→ Work request
Below are several records. Retype exactly those lines running from the one with "Screen dimensions: 544x611" through the one with "Go to the Bureau Customers tab", end lines included, and no others.

→ Records provided

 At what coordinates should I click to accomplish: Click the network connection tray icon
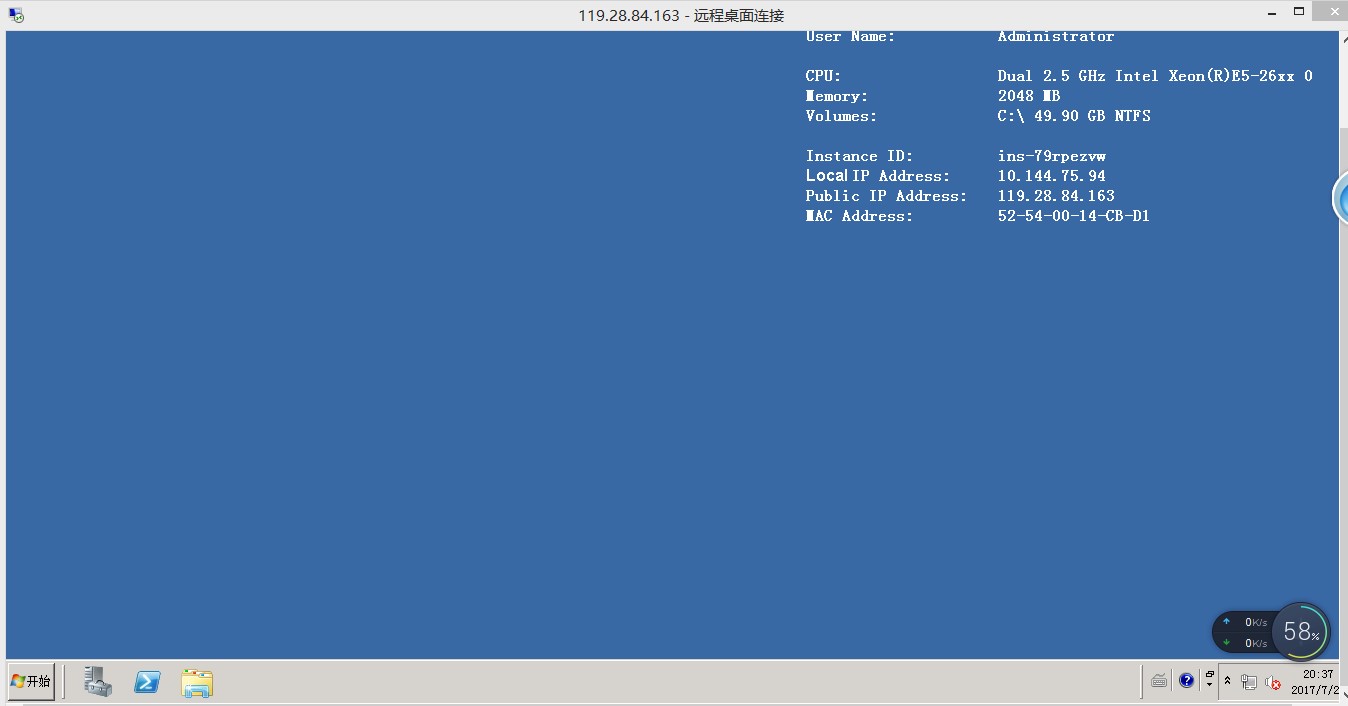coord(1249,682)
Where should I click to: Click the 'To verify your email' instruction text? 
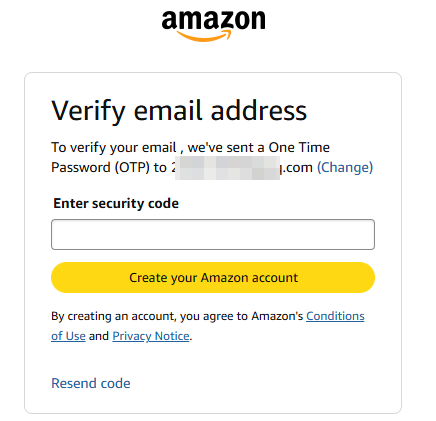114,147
* * *
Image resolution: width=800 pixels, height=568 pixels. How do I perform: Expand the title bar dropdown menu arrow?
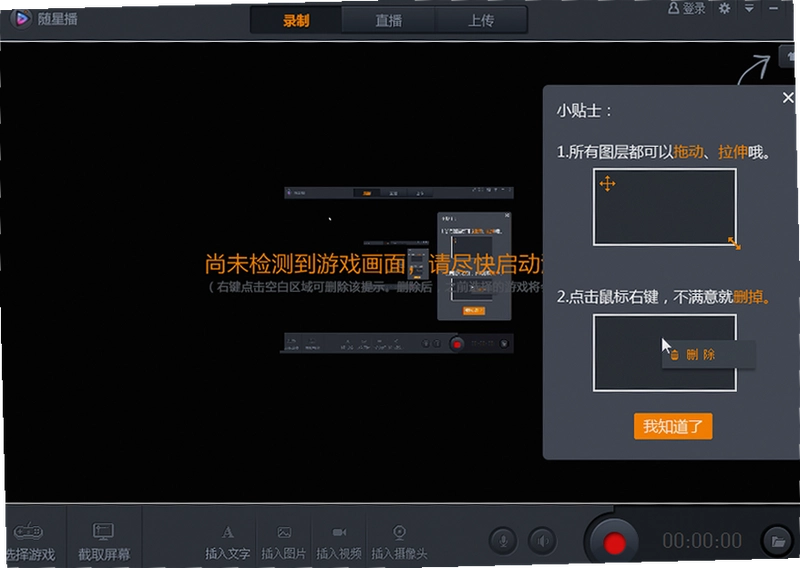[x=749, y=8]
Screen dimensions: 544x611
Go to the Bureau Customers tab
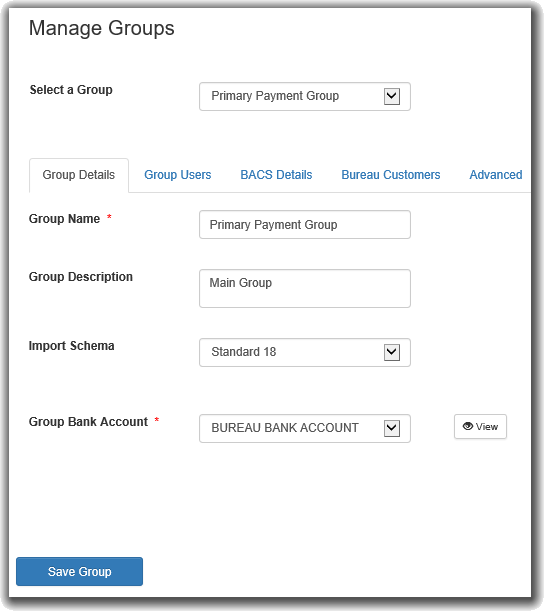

→ Result
Screen dimensions: 544x611
Go to the Bureau Customers tab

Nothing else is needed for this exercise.